誰でもわかる知的財産権
人の知的創造活動により生み出されたアイデア・技術などは我々の社会や生活をより豊かなものとしてくれます。これらは人の知恵から生み出された財産であるとして、「知的財産」と呼ばれます。世の中で一般的に財産といえば、お金、家、土地、車など形のあるものを通常思い浮かべるものと思いますが、知的財産は形を持たないものですので、「無体財産」とも呼ばれます。
形を持たないということは、そのアイデア・技術を見聞きした他人から容易に模倣されやすいということになります。たくさんのお金や時間を使って完成した知的財産をいとも簡単に真似されてしまうのでは、せっかくの努力も水の泡となり、人々から新しいものに取り組もうという意欲が奪われてしまい、産業の発展が停滞してしまいます。
そこで、新しいアイデア・技術などの知的財産を権利として保護し、社会の更なる研究開発への意欲を向上させたり、取引上の信用を維持したりすることで、産業の発展を図ることを目的に考え出されたのが、知的財産権制度です。
知的財産権は、種類に従い様々な法律が定められ、守られています。そして、特に産業の発展と関わりの深い特許権・実用新案権・意匠権・商標権の各権利は、特許庁が管轄しています。なお、本の著作や音楽などでよく知られている著作権は、文化の発展を目的とする権利として文化庁が管轄しています。
特許権・実用新案権・意匠権・商標権の各権利は、特許庁に対して出願し、審査を経て、登録を受けることにより権利が発生します。これらの権利はお金や車などの有体財産と同じように、他の人の権利を勝手に使用することはできず、その権利を有する者が独占的に使用することができます。また、権利を他の人に売ったり、譲ったりすることもできます。さらに、他の人が権利を使うことを許可することにより、ライセンス料を得ることもできます。
知的創造物に関する権利である特許権・実用新案権・意匠権は存続年数に限りがあり、期限の到来により権利が消滅します。これは、一定期間経過後の発明や技術は、権利者に独占させるよりも、みんなの財産として誰もが自由に使うことができることとする方が、産業の発展につながるとの考えに基づくものです。一方、商標権は、商標という標識に生じた商品やサービスの信頼を保護することが目的であることから、継続して使用したい場合は更新手続をすることで半永久的に権利を持続することができます。
特許制度は、産業の発展に寄与する発明をした者(又はその承継人)に対し、その発明の公開の代償として、一定期間、その発明を独占的に実施できる特許権を国が付与する制度をいいます。発明とは、「自然法則を利用した技術的思想の創作のうち高度のもの」(特許法第2条)と規定されています。

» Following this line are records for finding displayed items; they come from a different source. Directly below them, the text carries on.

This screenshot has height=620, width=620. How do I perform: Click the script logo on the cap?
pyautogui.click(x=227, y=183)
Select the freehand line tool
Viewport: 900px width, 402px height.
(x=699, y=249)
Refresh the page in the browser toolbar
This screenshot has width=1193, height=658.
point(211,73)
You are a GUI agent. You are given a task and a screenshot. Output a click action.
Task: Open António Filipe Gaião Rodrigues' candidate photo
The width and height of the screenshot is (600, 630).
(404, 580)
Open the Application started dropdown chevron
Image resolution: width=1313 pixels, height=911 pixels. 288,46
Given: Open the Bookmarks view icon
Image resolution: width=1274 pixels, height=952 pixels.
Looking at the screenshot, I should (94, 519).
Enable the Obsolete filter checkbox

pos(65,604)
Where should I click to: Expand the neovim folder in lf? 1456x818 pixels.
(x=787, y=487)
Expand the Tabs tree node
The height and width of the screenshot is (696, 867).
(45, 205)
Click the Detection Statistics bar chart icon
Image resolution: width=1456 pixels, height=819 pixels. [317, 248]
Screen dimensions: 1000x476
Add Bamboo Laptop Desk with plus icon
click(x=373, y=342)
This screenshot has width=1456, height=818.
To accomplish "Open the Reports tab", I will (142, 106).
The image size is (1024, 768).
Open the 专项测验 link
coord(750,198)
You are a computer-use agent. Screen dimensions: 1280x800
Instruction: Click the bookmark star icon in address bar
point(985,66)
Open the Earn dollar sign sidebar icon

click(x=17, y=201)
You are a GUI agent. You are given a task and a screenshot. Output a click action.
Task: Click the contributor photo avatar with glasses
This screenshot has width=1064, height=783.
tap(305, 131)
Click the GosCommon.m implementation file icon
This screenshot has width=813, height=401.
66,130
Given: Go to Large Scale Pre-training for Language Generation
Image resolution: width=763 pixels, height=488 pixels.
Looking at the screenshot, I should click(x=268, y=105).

一方、実用新案制度も、「自然法則を利用した技術的思想の創作」(実用新案法第2条)である考案を保護するとしており、本質的には同じものですが、保護の対象が「物品の形状、構造又は組合せに係る考案」(実用新案法第3条)とされています。
特許は、書面に記載され特許庁に出願された発明の内容が、特許法上の発明にあたるのか、産業として実施できるものなのか(産業上利用性)、今までにない新しいものか(新規性)、容易に考え出すことはできないか(進歩性)、先に出願されていないか(先願)、などの要件について審査され、要件を具備する場合に特許権が付与されることとなります。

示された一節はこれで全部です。